Hi
I was going through some papers I could find related to this topic.
One of the first paper that I came across was this
https://dl.acm.org/citation.cfm?id=2661714.2661729.
It tries to detect intros/outros using two types of input available to us, video frames and audio signals.
- Video Frames: Usually there is always a black screen just after the intro ends, so it averages over the greyscale values for all video frames upto a few minutes and then takes the minimum of these values. Since the black screen will have the lowest intensity value, we get the time when our intro ends.
- Audio Signals: So the above black screen is accompanied with a 0.5-1 second of silence gap. They take the root mean square of sound energy and zero crossing rate upto a few minutes and then compare their values and if both of them are below a 'certain' threshold for 0.5-1 second, then that gap is termed as the silent gap.
Above is for a single episode, but can be averaged out for the whole series if the intro/outro for that series are around the same timings.
I tried to implement this in a very primitive manner. The rough script I wrote can be seen here
https://gist.github.com/mohit-0212/31ffa...9f845b51a3. This involves only the use of video frames till now, as I could not figure out the certain value for that threshold for audio signals. I also wrote a separate script for audio signals (
https://gist.github.com/mohit-0212/540bf...b88e68ff4b) which just spits out the graph for sound energy rms and zcr for now, but can be made useful if the threshold pattern is estimated. I have written it using the python libraries available.

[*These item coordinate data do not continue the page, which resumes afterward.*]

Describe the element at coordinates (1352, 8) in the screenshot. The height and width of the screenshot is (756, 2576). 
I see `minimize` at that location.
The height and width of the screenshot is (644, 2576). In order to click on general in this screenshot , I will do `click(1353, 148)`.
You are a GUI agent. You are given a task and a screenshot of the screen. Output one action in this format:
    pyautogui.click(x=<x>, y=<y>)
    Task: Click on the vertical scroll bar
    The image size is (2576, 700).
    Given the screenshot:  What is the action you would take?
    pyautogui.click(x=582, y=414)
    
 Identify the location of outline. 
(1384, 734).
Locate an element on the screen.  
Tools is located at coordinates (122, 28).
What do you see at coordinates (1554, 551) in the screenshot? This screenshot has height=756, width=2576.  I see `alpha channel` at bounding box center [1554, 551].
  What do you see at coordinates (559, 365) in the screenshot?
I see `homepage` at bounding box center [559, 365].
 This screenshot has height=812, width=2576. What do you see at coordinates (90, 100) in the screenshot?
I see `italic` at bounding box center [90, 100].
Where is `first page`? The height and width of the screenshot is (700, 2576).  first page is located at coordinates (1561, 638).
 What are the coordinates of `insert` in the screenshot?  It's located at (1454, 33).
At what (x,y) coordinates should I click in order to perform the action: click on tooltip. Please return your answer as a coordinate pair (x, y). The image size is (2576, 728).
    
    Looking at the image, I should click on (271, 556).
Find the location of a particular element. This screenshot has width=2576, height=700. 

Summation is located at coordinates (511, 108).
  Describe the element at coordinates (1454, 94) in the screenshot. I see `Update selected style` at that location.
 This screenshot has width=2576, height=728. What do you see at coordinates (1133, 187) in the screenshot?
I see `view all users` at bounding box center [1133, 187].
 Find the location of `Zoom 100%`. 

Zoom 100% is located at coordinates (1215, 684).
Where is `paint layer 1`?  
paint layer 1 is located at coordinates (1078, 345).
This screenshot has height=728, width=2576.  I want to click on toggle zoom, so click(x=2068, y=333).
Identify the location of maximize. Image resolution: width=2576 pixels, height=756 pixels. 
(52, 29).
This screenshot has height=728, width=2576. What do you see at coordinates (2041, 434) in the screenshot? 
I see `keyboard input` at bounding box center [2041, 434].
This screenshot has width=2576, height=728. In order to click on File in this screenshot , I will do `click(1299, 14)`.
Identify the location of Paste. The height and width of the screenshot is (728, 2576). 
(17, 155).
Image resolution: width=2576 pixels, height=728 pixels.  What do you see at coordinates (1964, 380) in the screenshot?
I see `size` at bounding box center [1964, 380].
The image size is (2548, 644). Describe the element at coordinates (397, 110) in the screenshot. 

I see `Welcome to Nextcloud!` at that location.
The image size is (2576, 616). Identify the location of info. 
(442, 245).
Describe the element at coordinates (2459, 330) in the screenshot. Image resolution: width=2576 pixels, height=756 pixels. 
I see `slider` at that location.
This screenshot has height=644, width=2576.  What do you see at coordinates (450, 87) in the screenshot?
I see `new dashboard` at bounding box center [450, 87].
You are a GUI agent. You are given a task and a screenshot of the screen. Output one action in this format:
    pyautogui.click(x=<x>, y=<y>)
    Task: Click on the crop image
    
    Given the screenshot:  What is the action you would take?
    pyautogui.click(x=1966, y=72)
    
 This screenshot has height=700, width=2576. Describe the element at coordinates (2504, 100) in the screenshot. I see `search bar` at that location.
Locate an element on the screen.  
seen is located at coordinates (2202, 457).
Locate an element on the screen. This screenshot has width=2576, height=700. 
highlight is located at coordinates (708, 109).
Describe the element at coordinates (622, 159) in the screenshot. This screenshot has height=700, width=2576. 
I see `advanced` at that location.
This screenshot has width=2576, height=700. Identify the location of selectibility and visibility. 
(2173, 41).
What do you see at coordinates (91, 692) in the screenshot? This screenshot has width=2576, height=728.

So I tested it (using only video frames) on a few TV show videos I had and it worked roughly fine for most of them. I have taken the initial 5 minutes of each TV show to account for intro sequence.
One of the exceptions was Breaking Bad intro sequence which is very short and most importantly begins and ends with a black screen, so the time of intro end for this video was detected at what was actually intro's start time.
Another problem I had was that some of the episodes used to 'start' with a black screen, so the time it gave out was ~0.x sec which is not correct, so I filtered that by ignoring the first 15 seconds of the video file.
Also, looking at the video frames takes some time and it increases with the video resolution a bit, so we need to figure out how would we like this service to function for a Kodi user. (i.e how to efficiently carry out the processing with the minimum(or no) delay for the user).
Overall it was a decent method for the initial attempt and can be refined by further discussions. Or we can come up with a totally different approach, whatever suits our requirements for the platform.
Any input/feedback from your side on this or anything you want me to do/look at would be great.